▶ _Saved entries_
★ ★ ★
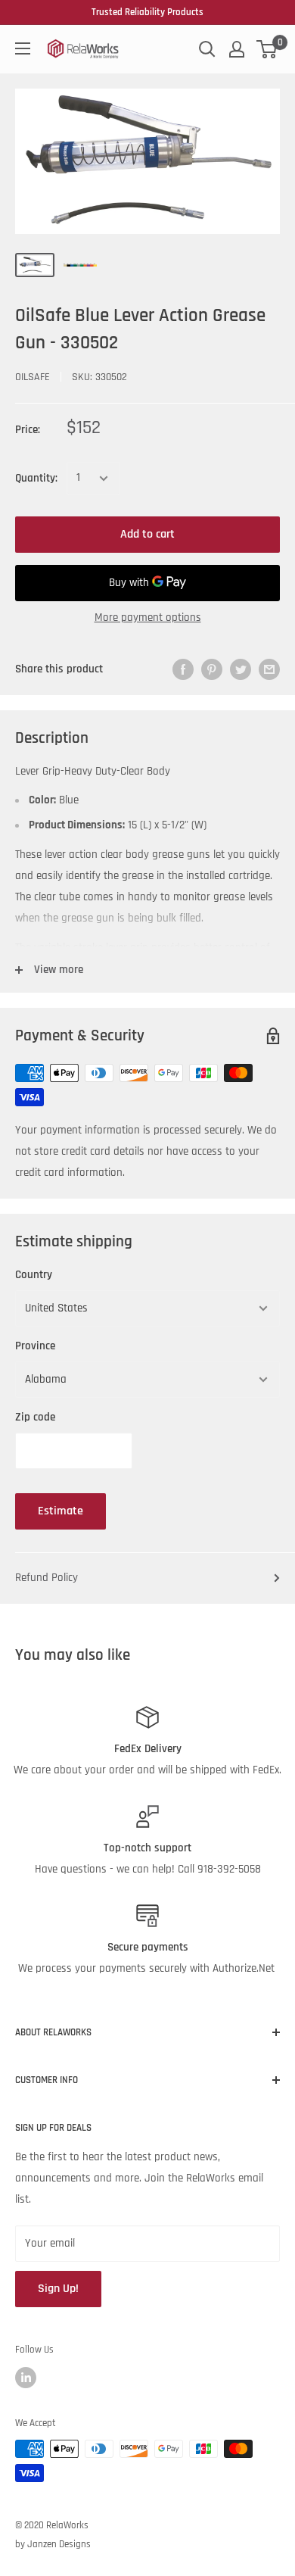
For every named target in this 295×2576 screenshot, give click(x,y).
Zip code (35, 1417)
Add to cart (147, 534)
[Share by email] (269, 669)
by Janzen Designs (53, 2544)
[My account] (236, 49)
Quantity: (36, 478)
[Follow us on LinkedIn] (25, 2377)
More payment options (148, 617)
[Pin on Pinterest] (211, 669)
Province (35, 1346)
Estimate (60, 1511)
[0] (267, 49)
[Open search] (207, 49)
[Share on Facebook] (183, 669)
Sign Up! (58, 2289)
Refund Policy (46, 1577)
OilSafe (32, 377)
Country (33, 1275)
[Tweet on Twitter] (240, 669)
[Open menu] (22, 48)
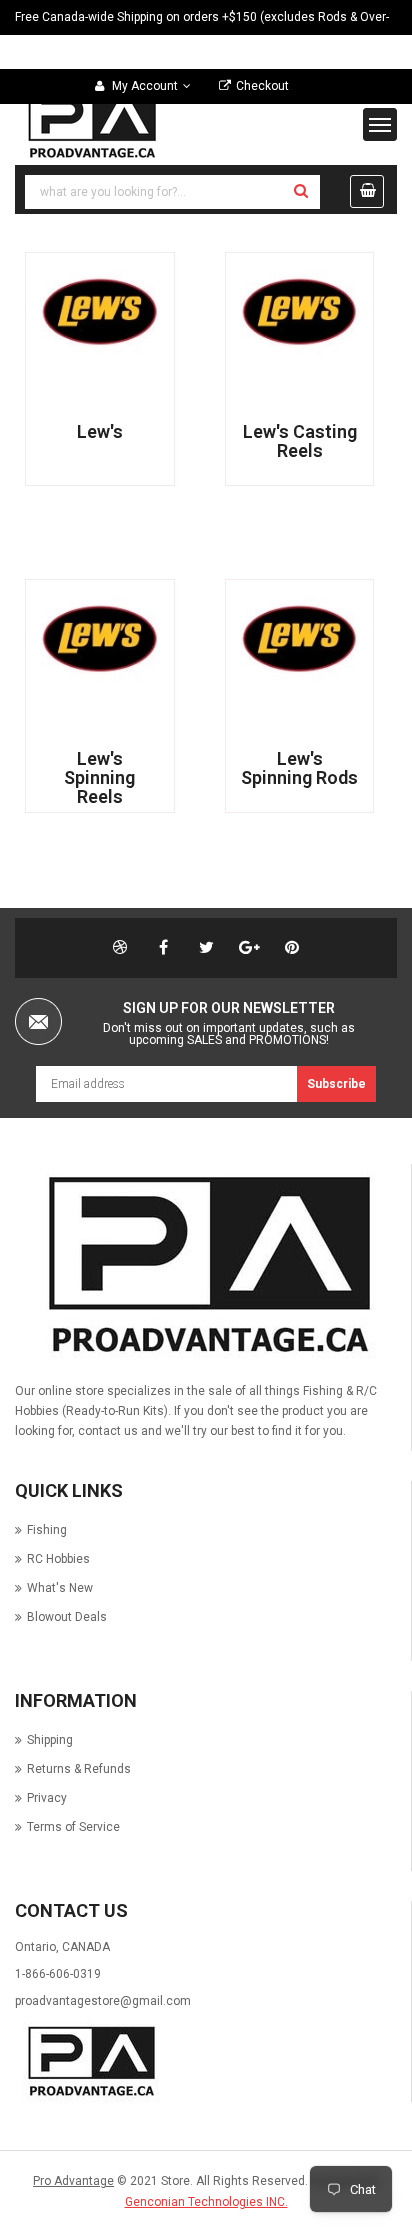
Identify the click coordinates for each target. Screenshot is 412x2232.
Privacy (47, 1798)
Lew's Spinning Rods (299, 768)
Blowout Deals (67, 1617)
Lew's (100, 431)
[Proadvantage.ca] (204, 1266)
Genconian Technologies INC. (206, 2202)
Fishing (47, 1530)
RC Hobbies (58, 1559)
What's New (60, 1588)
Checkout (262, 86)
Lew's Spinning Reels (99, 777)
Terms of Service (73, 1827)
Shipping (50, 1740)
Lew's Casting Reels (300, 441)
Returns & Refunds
★ ★ ★
▶ _EXERCISE PROMPT_
Please show all lines from the entries that contain the word "target".

▶ _RESPONSE_
For every named target in this 295×2576 screenshot, give click(x,y).
Identify the click coordinates for each target. Screenshot is 412x2232.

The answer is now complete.